Exercise prompt: Below are some records. Set down exactly the line holding "The width and" and every later line through the end, omitting the pictures.

Extracted information:
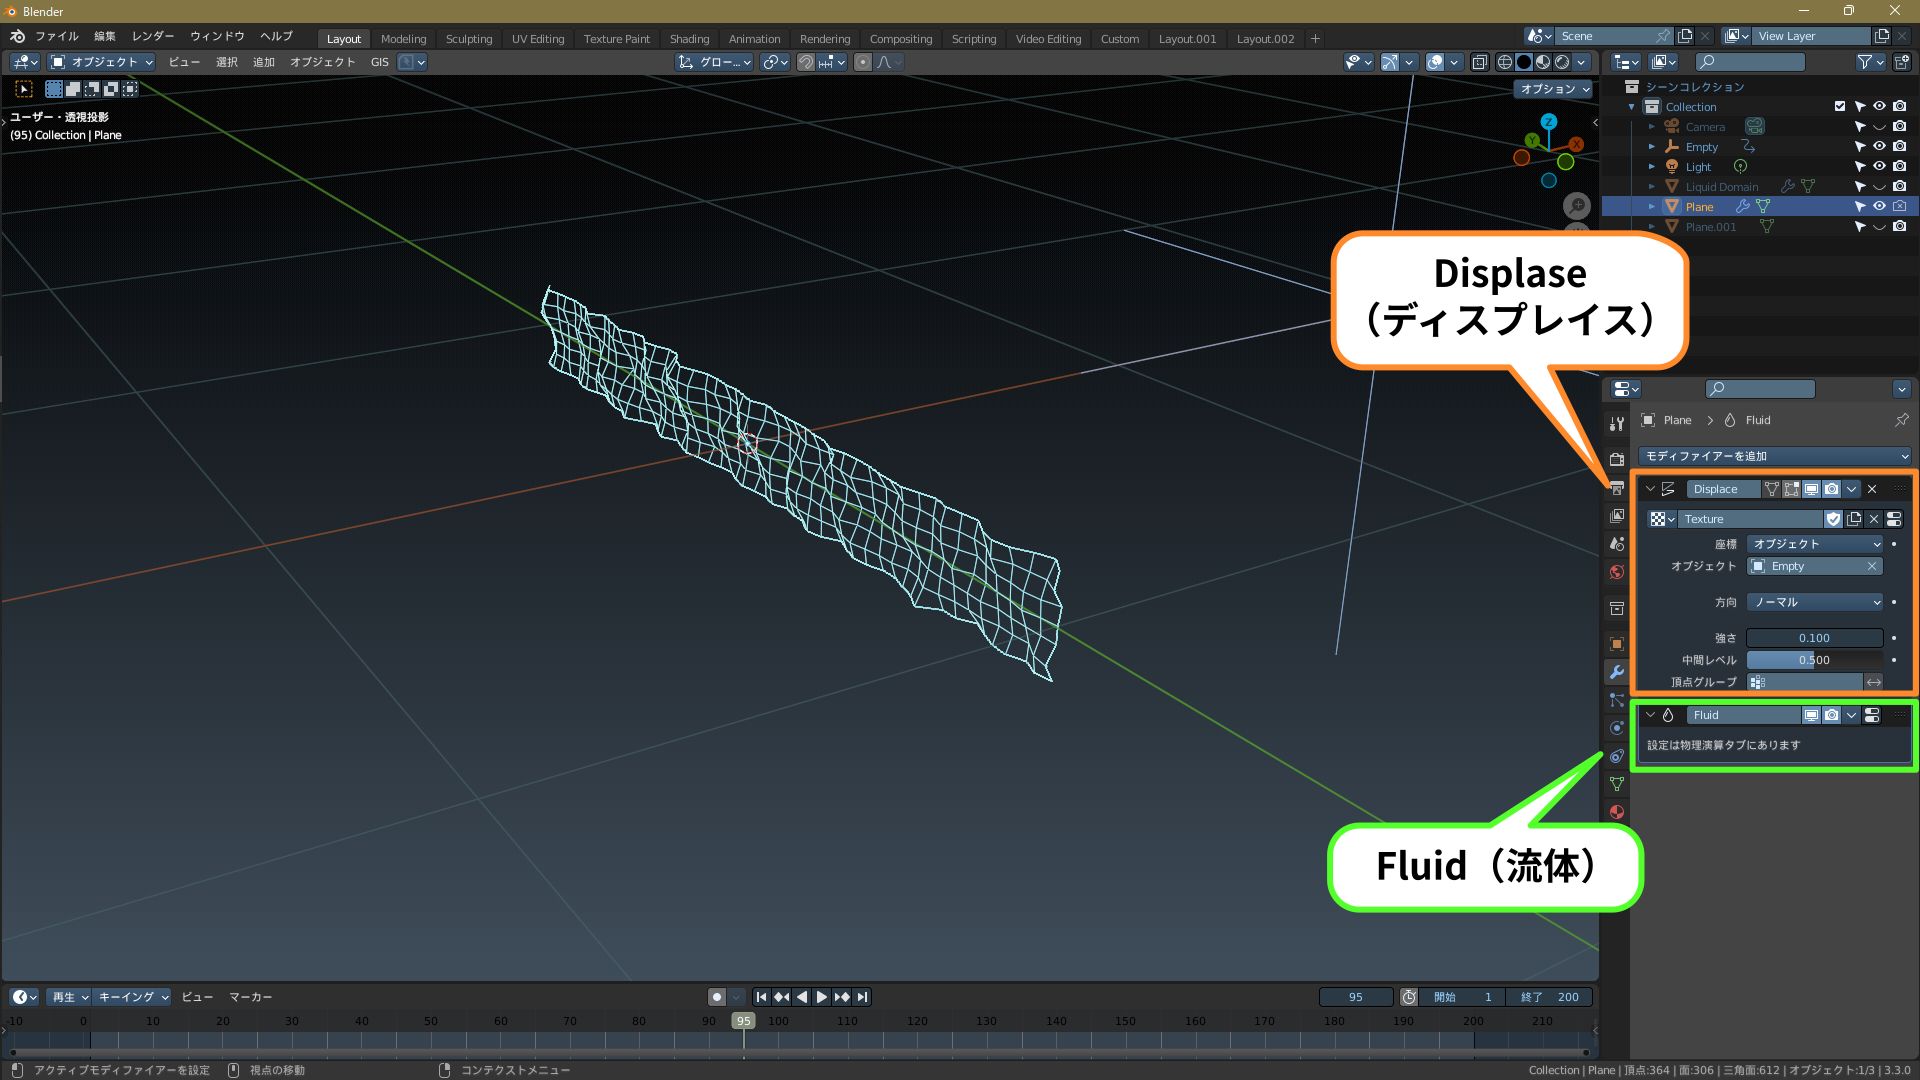Open the World properties globe icon
This screenshot has height=1080, width=1920.
[1616, 572]
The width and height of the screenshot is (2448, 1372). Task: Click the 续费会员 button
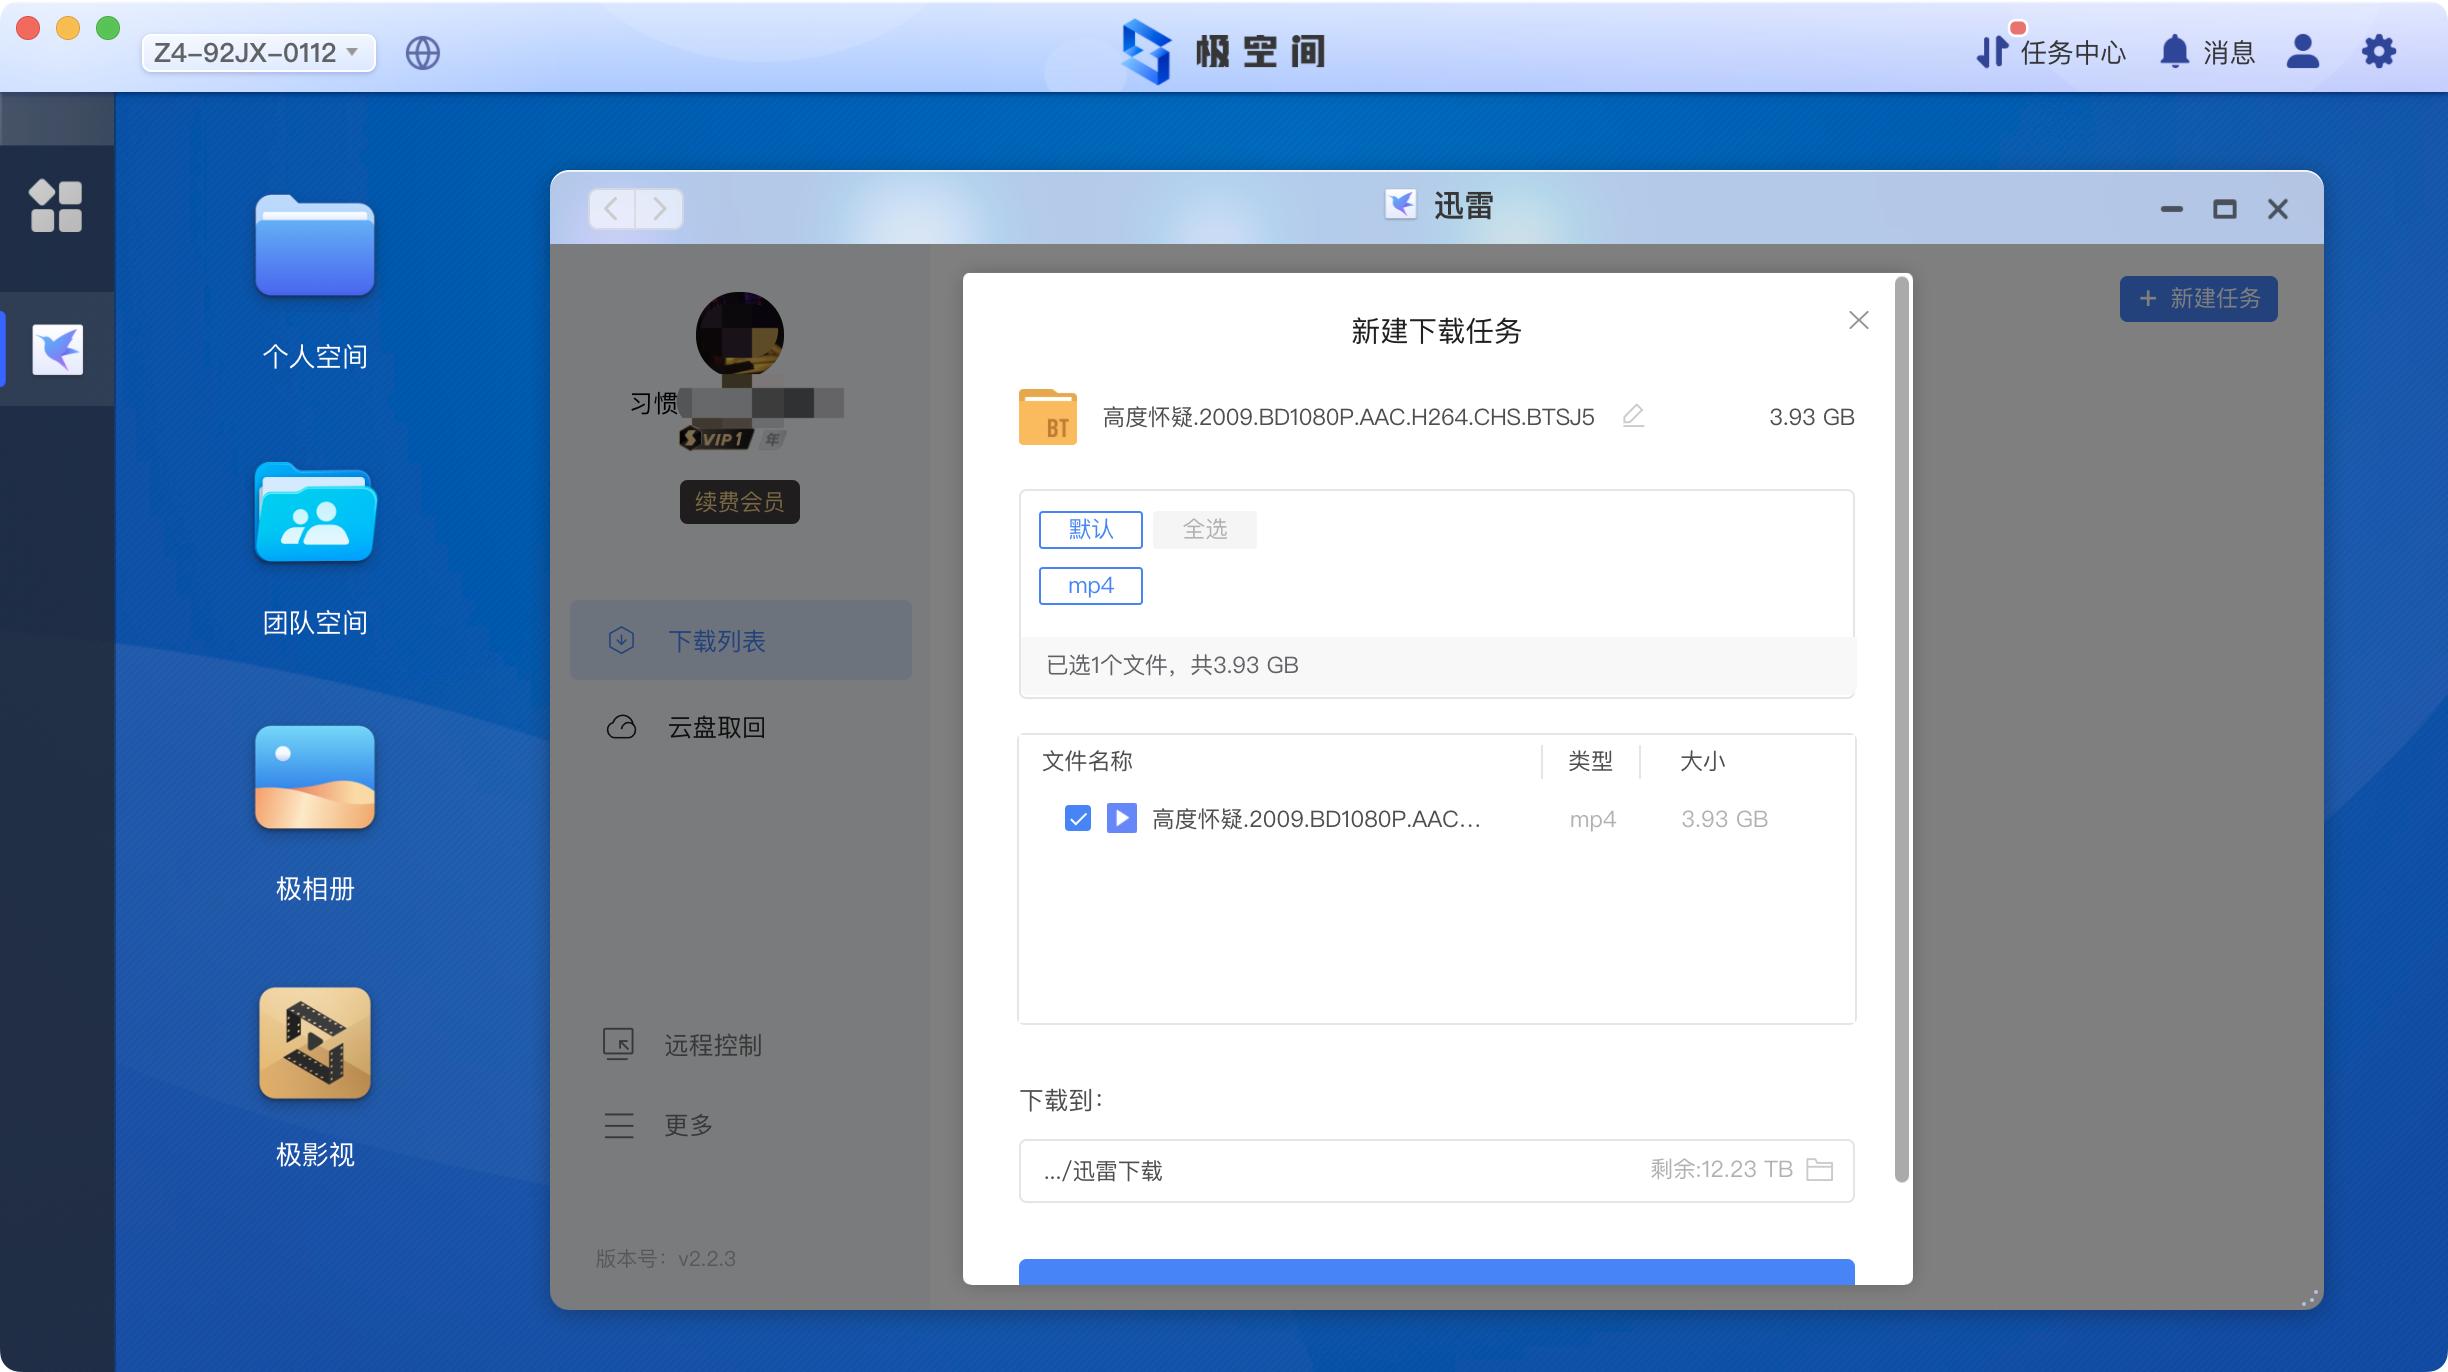coord(739,501)
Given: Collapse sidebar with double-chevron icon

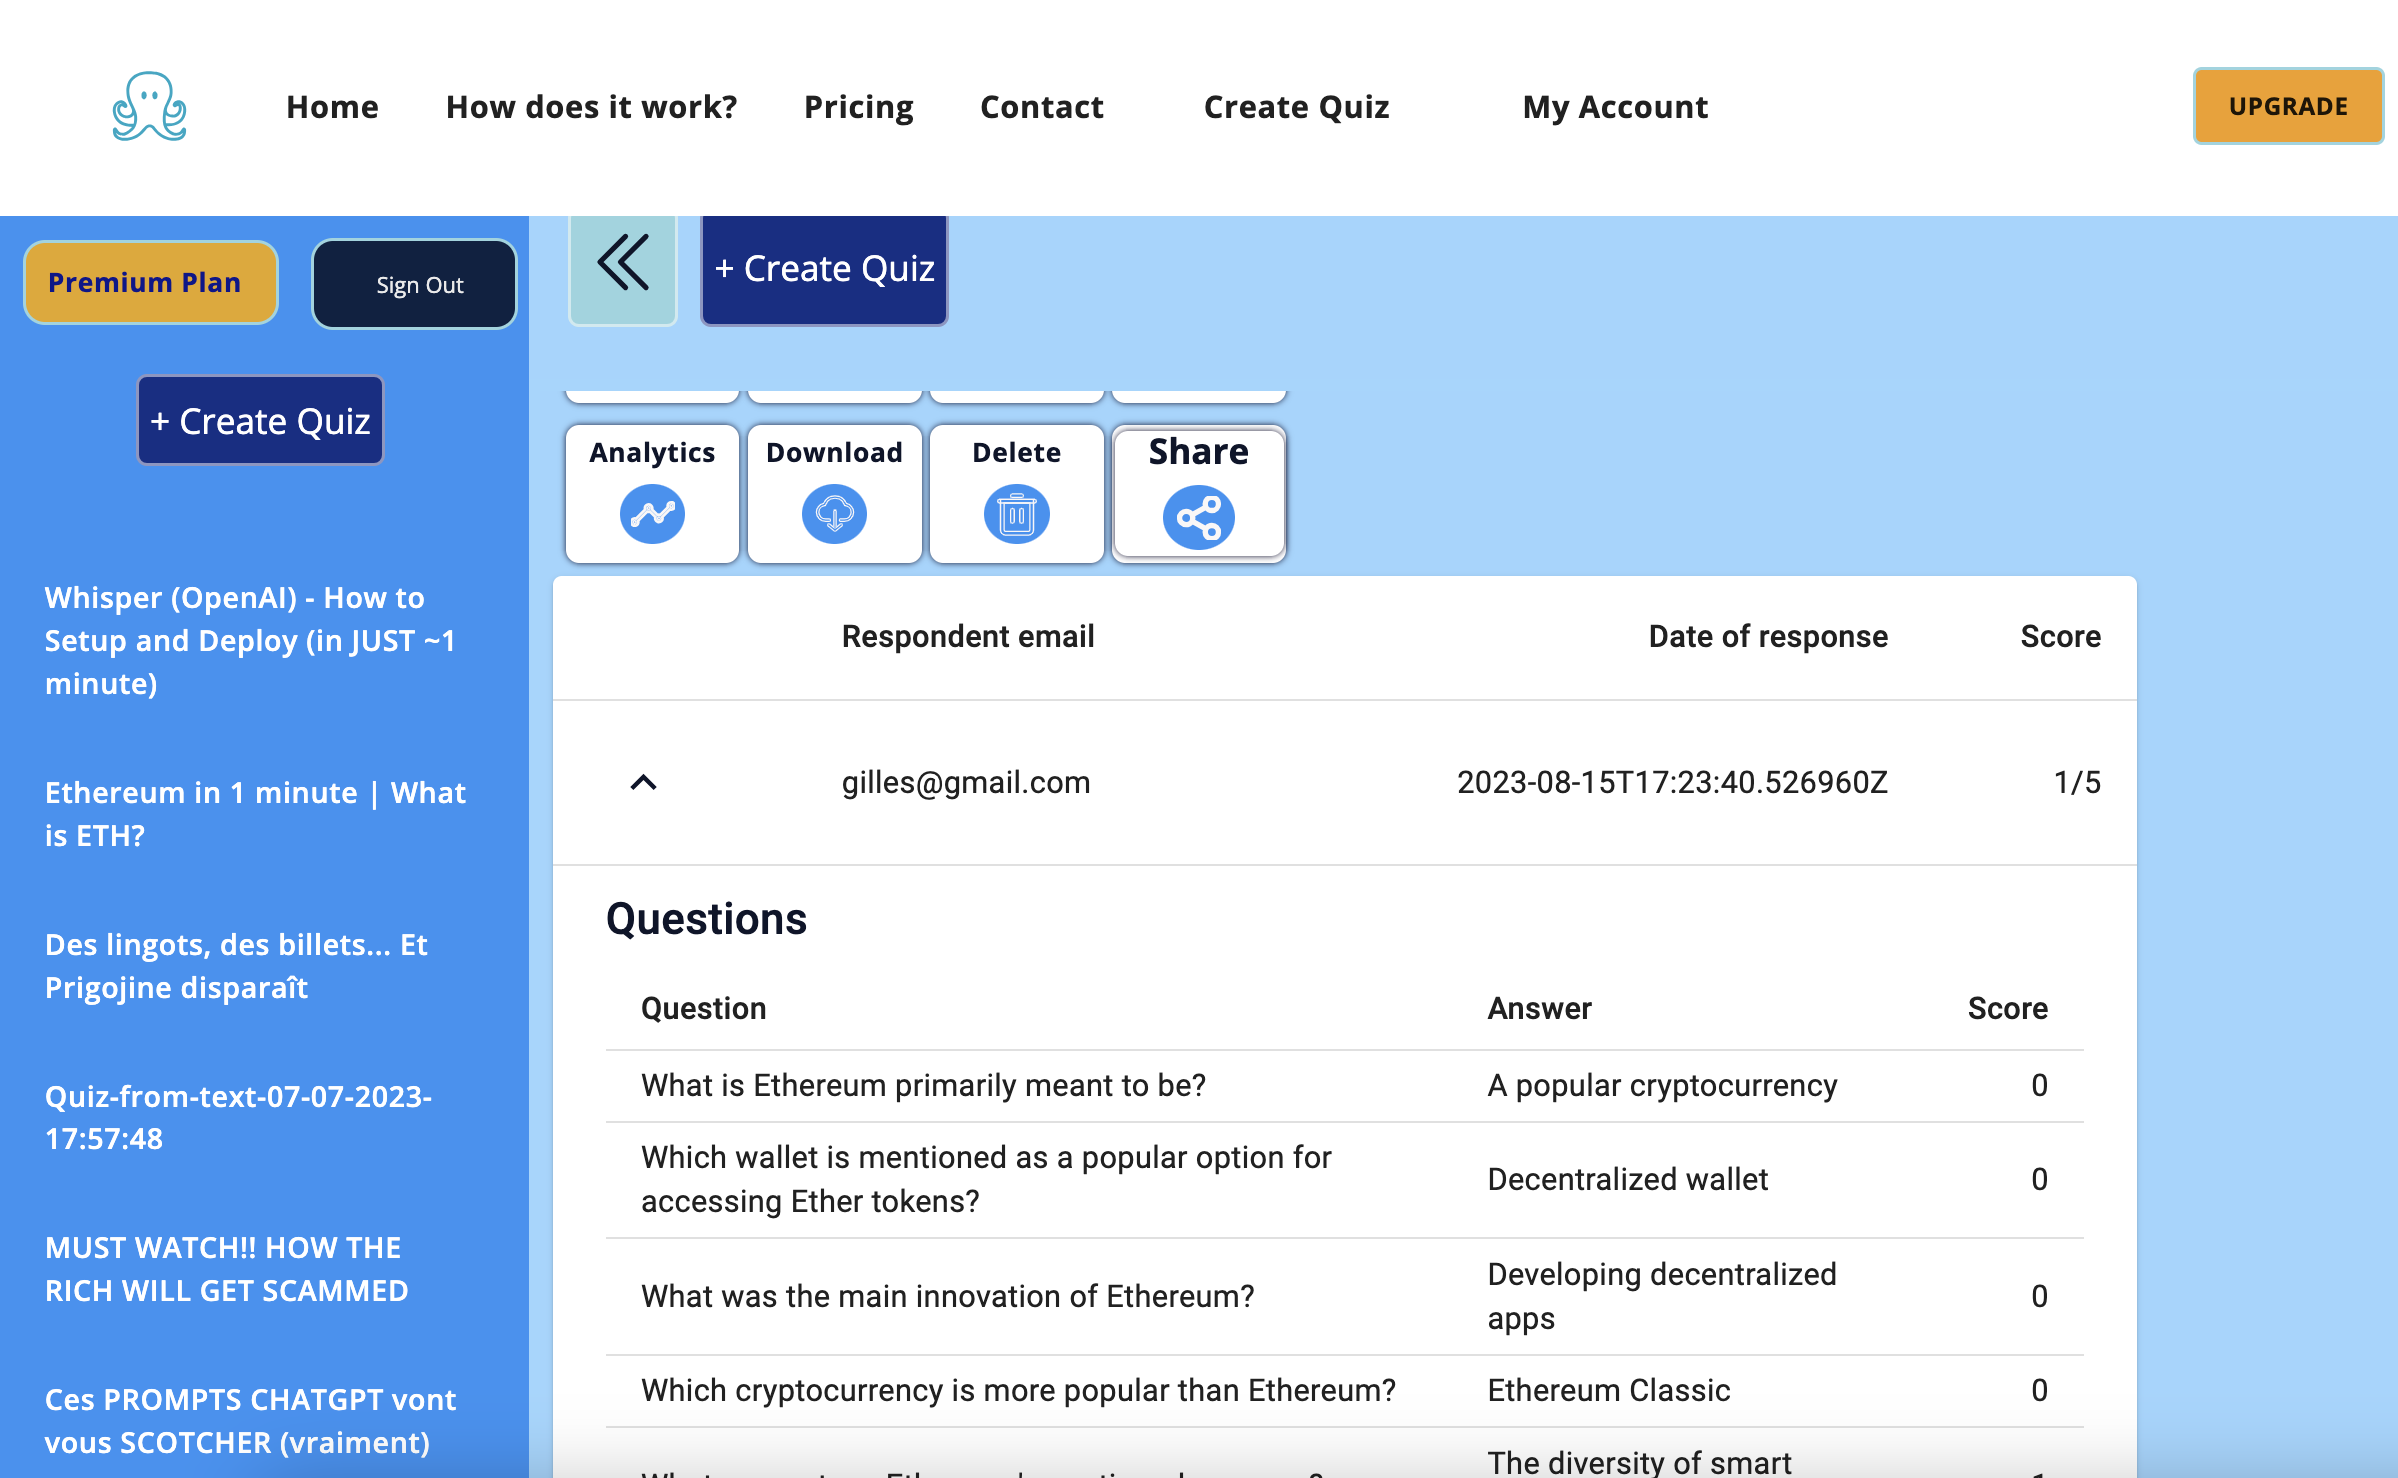Looking at the screenshot, I should [x=623, y=265].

Answer area:
The width and height of the screenshot is (2448, 1372). Task: Click the 续费会员 button
coord(739,501)
Given: Collapse sidebar with double-chevron icon

Looking at the screenshot, I should [x=623, y=265].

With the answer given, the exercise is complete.